> 待完成任务
1/ 根据阅读材料,恩氏为解决不同道德共同体之间的道德分歧提出了什么原则?
2/ 阅读材料列出了恩氏所构建的生命伦理学基础的几项主要贡献,请全部写出。
3/ 判断下列说法是否与阅读材料一致,回答“是”或“否”,并摘录材料中起决定作用的原文:(a) 允许原则只适用于生命伦理学领域;(b) 政府应尽量减少对个人生命权和健康权的限制;(c) 阅读材料认为允许原则没有缺陷。

恩氏在道德多元化和理性局限性的条件下,对道德分歧的诊断符合当代多元的、复杂的和混乱的生命伦理学现状。为解决不同道德共同体之间的道德分歧,他提出了允许原则,这个原则并不局限于生命伦理学领域,还可以为全球化进程中不同文化之间的对话和不同政治争端的解决提供指导。恩氏所构建的生命伦理学基础对于医学界占统治地位的家长主义医患模式是一个巨大的冲击,它迫使医务工作者和政府决策者必须正视患者的自主权。其主要贡献表现为:第一,为道德异乡人的权威设置了界限,即“人所不欲,勿施于人”。第二,宽容其他道德共同体中人们的审慎的、理性的决定。第三,通过对话、交流、劝说来影响道德异乡人的道德观。第四,政府应发挥引导和监管的责任,尽量减少政府对个人生命权和健康权的限制。由此,恩氏建议每个人都应以博大的胸怀去过两种类型的道德生活:一方面,在各个道德共同体内部,每个人按照自己的道德信仰去生活、去影响和劝说别人;另一方面,在一个大范围的俗世国家内,道德异乡人应以宽容的态度去对待自己认为错误的行动,而不用强制手段去对待别人。

尽管恩氏的允许原则有很多优势,但其自身的缺陷也是显而易见的。

> 所给数据
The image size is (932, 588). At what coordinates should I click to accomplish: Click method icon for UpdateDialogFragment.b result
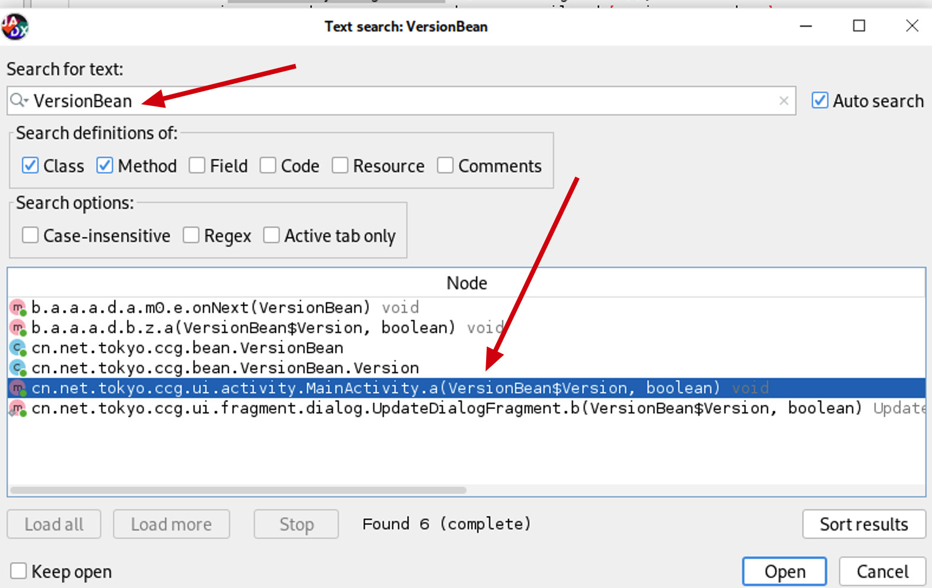[18, 408]

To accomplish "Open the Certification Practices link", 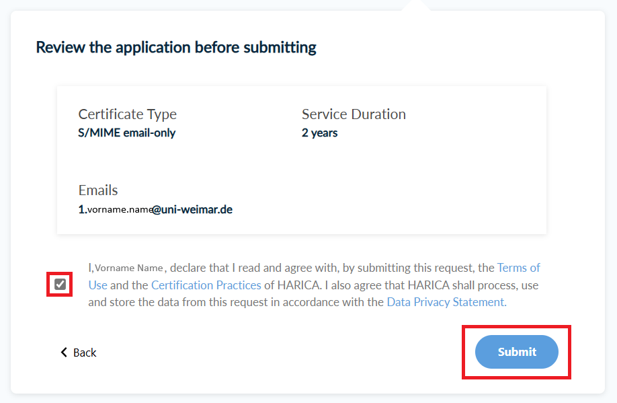I will [x=206, y=285].
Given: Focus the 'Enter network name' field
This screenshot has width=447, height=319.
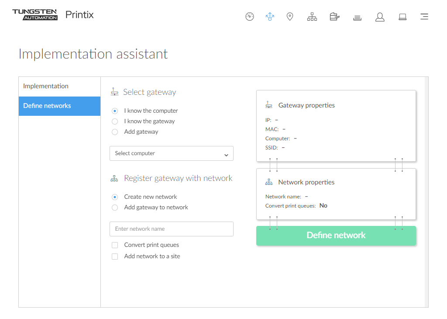Looking at the screenshot, I should pos(171,229).
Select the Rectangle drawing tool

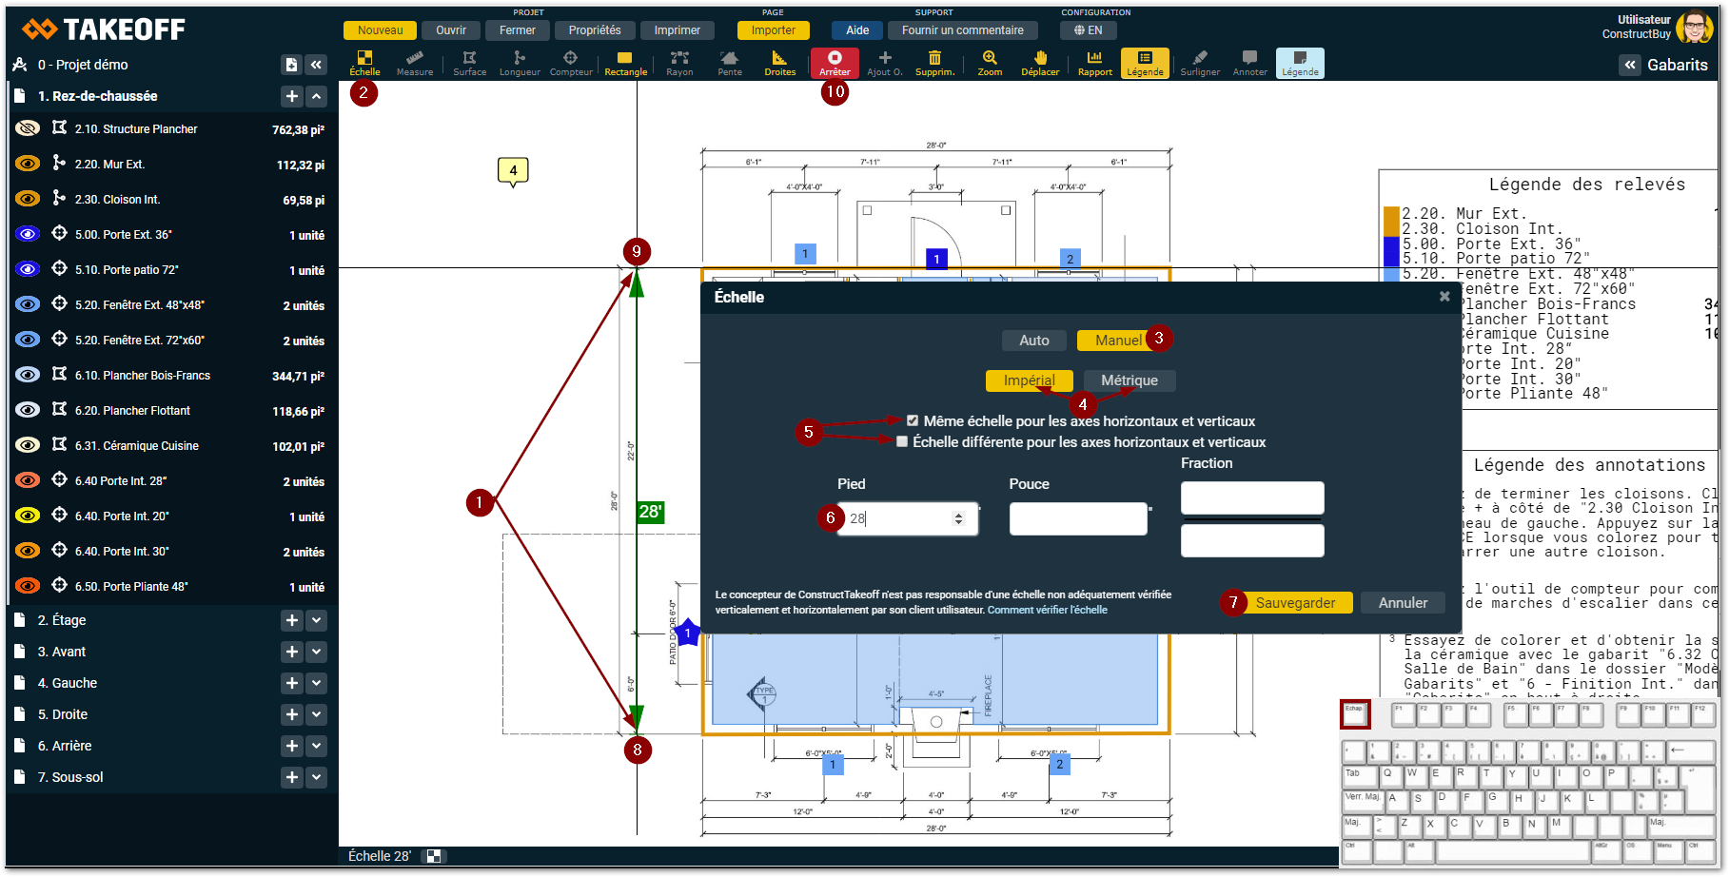pyautogui.click(x=625, y=63)
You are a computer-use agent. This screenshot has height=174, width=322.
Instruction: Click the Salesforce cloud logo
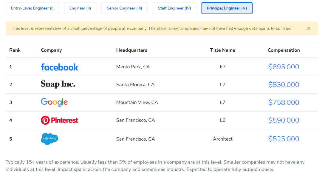(49, 139)
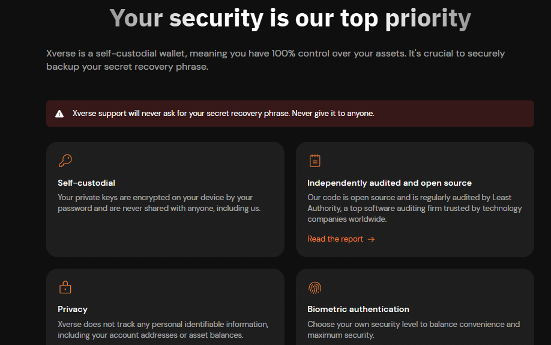Click the arrow icon beside Read the report

point(372,239)
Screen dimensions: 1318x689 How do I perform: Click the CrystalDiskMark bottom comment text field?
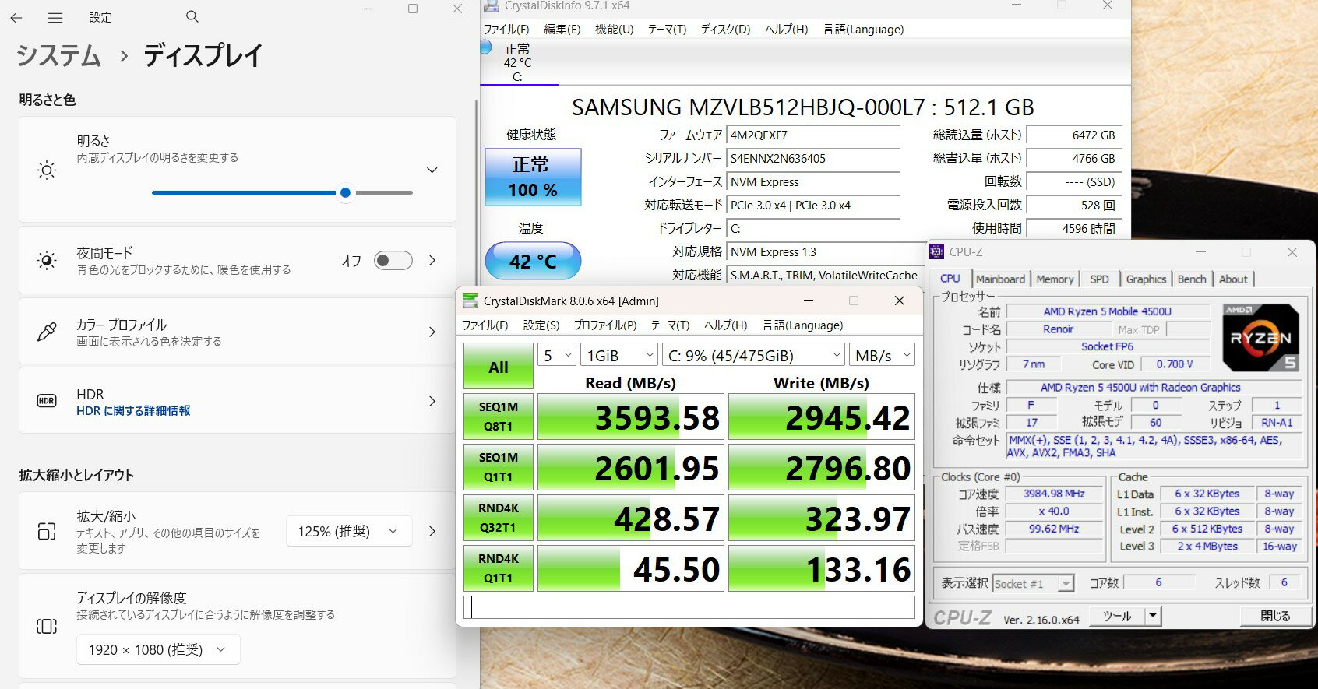689,607
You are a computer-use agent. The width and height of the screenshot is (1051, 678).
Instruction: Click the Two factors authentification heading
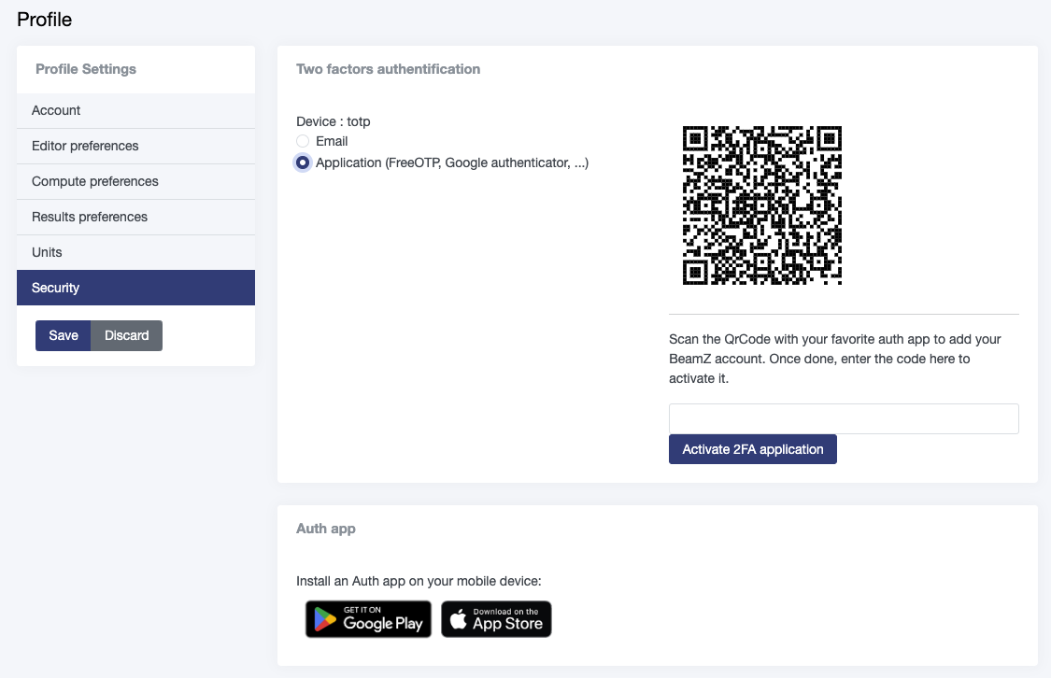pos(388,69)
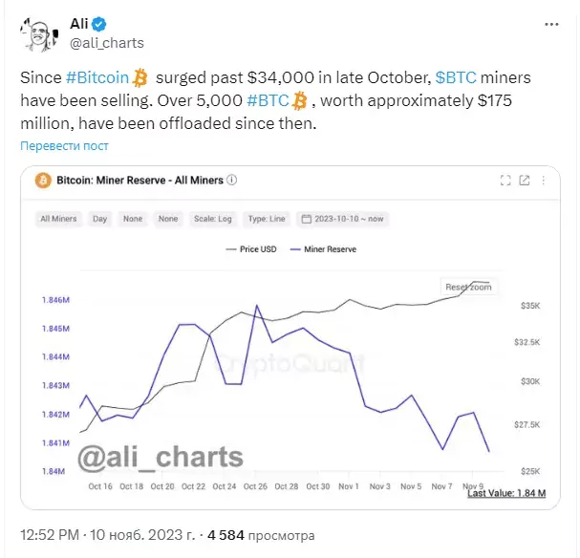Viewport: 580px width, 558px height.
Task: Click the orange Bitcoin logo in chart header
Action: (43, 181)
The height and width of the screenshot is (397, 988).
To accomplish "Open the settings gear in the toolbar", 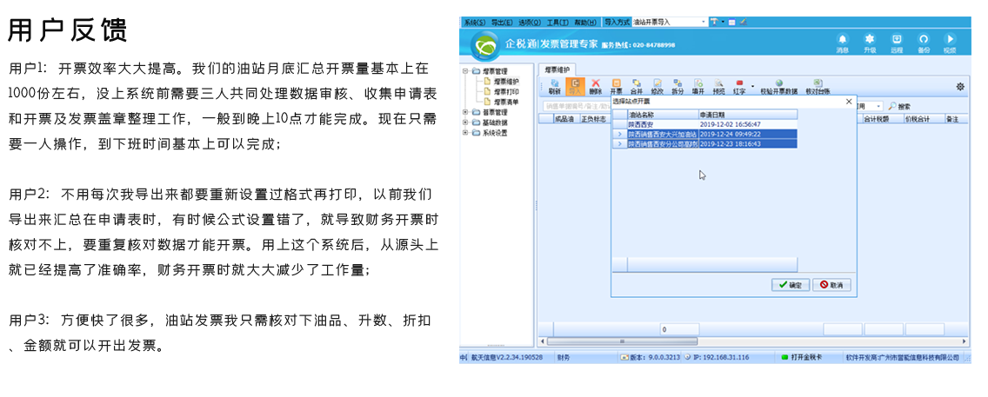I will [960, 87].
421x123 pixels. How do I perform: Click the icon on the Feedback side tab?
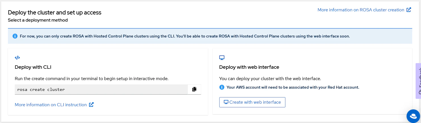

> 参考答案
1/ 允许原则。

2/
1. 为道德异乡人的权威设置了界限,即“人所不欲,勿施于人”。
2. 宽容其他道德共同体中人们的审慎的、理性的决定。
3. 通过对话、交流、劝说来影响道德异乡人的道德观。
4. 政府应发挥引导和监管的责任,尽量减少政府对个人生命权和健康权的限制。

3/
(a) 否。“这个原则并不局限于生命伦理学领域”
(b) 是。“尽量减少政府对个人生命权和健康权的限制”
(c) 否。“但其自身的缺陷也是显而易见的”